Lady Buttons has more enthusiasm for the game than a lot of far younger horses and Durrans believes the time she missed in her earlier days have led to her form being prolonged and could have been a blessing in disguise.
She adds: “She missed out a couple of years due to injury and if she didn’t have that setback she might have been doing this two years ago. Some people might have retired her by now but she just keeps on improving – it’s like she is getting younger not older – she’s just amazing.
“She is like part of the family and has been massive for Phil to help him get his name in the lights. So I’m so glad she has turned out to be so good.”
Lady Buttons superfan Adam Wood from Sheffield got in touch to tell us what Lady Buttons means to him . . .
Where to even begin with Lady Buttons?

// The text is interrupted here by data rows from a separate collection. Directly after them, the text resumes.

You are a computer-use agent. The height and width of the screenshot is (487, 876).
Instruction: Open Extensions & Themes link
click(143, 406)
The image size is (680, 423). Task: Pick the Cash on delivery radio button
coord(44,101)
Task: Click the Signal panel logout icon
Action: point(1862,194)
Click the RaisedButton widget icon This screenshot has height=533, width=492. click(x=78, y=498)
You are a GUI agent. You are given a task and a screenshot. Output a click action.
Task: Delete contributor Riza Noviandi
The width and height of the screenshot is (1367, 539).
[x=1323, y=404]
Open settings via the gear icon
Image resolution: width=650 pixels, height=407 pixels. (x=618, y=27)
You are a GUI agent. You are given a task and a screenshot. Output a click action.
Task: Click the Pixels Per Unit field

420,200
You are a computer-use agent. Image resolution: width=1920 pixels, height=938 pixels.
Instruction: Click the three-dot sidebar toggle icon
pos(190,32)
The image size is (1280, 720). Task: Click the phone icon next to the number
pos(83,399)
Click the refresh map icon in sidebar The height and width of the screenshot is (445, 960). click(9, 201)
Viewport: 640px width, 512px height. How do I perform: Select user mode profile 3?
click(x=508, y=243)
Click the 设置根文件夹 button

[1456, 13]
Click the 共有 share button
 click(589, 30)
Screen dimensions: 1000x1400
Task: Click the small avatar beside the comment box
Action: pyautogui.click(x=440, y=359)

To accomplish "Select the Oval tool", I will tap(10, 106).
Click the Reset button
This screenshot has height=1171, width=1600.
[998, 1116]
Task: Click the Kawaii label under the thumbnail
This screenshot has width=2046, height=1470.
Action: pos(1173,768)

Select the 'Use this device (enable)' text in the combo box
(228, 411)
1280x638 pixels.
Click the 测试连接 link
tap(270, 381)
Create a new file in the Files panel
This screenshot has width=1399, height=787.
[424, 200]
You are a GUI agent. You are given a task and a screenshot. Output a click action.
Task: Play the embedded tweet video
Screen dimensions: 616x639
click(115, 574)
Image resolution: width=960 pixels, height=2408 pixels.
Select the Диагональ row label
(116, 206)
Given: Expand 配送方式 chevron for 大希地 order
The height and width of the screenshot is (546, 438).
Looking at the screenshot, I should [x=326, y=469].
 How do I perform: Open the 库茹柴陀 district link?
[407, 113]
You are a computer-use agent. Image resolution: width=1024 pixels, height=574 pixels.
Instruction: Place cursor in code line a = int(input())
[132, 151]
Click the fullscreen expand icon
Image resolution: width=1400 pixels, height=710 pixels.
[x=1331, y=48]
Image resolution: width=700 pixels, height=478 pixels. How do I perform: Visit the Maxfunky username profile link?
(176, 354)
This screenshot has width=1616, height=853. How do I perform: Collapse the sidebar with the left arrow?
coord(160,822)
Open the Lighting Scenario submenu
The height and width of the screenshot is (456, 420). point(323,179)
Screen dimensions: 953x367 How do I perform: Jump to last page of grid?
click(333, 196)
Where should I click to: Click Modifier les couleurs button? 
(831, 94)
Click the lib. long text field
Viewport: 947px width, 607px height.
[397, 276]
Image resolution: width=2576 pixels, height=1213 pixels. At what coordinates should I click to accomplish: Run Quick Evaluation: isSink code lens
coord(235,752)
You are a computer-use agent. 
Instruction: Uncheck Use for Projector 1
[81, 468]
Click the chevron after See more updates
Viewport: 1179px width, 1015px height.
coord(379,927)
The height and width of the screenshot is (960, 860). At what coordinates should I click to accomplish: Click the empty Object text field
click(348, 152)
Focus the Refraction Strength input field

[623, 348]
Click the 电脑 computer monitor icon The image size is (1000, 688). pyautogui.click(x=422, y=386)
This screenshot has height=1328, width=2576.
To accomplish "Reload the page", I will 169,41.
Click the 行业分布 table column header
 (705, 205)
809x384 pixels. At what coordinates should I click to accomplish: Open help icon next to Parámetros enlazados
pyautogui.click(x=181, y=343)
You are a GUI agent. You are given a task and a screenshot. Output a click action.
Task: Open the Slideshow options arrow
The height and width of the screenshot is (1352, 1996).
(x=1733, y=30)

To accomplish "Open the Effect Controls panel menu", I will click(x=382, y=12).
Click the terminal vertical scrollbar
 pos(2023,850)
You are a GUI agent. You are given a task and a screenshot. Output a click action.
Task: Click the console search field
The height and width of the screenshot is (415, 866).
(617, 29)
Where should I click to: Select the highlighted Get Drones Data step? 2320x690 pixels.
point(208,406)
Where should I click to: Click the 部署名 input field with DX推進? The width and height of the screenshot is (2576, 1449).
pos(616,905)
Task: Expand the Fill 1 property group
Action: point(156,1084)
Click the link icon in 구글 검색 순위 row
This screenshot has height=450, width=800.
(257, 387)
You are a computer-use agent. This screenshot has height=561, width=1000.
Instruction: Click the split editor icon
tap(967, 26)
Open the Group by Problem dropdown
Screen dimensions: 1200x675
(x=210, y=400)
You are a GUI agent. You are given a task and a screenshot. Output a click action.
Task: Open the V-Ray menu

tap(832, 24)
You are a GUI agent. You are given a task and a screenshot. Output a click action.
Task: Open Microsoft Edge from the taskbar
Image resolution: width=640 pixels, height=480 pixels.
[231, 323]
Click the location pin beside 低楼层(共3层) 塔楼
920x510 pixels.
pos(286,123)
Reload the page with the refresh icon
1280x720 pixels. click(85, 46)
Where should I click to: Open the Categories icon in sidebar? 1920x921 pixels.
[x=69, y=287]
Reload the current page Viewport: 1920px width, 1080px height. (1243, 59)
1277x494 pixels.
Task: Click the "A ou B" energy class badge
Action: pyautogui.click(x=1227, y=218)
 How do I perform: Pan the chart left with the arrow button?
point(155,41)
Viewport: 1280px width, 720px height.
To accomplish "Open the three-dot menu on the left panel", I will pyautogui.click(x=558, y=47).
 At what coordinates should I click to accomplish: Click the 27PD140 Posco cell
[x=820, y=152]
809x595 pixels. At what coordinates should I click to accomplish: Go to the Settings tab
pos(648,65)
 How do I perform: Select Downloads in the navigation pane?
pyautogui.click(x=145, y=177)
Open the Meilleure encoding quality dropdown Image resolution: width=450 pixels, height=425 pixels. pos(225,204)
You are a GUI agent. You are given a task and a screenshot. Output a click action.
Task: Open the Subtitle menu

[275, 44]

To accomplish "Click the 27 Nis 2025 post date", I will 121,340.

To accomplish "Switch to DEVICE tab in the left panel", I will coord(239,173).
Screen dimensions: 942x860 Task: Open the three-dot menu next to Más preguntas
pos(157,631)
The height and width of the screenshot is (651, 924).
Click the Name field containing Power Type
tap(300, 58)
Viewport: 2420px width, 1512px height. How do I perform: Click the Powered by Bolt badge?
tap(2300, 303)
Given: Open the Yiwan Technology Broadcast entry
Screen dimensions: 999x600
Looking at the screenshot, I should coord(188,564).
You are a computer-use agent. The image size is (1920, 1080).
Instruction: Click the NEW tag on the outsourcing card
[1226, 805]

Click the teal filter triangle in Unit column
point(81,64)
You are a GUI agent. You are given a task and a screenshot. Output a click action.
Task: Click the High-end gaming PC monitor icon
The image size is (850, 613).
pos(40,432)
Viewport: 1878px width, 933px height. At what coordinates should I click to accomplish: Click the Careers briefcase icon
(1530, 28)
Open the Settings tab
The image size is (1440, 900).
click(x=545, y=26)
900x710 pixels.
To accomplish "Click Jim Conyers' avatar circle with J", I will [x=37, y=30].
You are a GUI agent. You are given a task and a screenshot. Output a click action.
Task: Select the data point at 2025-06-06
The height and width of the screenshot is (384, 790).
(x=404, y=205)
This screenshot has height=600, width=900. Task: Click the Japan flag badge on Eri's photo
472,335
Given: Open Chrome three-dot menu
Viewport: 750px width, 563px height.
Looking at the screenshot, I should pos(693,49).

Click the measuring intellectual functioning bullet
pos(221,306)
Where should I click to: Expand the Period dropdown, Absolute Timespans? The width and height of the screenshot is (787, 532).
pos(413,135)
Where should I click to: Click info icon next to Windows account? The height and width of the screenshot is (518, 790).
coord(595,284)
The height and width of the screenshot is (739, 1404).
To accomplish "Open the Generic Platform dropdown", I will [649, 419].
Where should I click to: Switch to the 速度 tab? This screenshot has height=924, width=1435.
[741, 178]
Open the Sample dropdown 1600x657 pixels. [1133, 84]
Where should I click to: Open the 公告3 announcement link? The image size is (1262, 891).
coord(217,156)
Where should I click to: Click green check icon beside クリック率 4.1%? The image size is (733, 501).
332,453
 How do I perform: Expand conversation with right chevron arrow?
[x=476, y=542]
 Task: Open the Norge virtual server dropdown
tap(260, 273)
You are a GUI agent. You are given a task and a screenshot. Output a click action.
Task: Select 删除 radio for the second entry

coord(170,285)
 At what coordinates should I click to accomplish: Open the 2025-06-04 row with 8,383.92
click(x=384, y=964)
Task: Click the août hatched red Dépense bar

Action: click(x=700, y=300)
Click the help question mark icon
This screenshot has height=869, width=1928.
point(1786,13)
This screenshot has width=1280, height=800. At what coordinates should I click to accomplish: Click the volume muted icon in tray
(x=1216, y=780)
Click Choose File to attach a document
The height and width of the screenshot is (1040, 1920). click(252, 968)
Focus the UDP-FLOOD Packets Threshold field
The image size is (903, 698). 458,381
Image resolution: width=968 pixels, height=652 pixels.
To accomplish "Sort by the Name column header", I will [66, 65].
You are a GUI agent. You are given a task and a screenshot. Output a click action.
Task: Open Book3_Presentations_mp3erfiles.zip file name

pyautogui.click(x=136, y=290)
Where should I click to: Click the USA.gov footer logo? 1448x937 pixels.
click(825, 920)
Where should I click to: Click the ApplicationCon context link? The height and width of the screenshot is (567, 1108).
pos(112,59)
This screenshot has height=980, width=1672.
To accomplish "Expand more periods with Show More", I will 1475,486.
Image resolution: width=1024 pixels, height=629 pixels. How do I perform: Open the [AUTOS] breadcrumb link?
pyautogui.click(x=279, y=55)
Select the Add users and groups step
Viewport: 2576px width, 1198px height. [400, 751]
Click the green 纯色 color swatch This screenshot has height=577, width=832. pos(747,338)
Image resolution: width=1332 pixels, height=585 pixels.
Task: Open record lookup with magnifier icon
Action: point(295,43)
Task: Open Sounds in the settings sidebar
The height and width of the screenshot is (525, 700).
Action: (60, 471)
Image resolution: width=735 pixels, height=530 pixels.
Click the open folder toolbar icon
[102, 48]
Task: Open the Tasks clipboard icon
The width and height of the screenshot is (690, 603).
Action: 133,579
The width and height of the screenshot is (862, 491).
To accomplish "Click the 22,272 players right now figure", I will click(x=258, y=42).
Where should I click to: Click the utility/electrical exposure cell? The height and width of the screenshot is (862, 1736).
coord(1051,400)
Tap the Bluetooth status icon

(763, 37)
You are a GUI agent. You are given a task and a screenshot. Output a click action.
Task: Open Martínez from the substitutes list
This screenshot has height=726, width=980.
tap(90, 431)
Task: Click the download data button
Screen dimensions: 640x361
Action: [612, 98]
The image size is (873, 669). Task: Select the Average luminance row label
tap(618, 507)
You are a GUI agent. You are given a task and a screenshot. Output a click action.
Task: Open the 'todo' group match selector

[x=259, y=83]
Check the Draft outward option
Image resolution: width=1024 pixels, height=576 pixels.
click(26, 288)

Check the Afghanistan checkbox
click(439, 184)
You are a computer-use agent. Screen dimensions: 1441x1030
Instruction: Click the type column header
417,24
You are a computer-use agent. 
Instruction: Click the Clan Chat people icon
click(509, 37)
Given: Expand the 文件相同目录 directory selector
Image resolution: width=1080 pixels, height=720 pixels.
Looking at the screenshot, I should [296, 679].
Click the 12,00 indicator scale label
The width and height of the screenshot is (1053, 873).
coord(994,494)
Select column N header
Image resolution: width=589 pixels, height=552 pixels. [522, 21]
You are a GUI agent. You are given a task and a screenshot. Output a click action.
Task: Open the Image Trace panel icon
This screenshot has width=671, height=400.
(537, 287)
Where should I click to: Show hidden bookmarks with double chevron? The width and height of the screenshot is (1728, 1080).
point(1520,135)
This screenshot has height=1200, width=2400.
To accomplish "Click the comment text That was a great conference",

She’s an incredible racehorse!
Whether it’s two miles or two and a half miles, hurdles or fences, she’ll give 100 per cent every single time and that’s usually enough to see her take the top spot on the podium in the winner’s enclosure.
Most horses tend to slow as they get older, but with Buttons it seems the older she gets, the better she is becoming.
The atmosphere was unlike anything I’ve ever heard before as it seemed like all of Doncaster were behind her. She’s been an absolute joy to follow up and down the country over the last couple of years, and this success couldn’t have happened to a nicer team of people.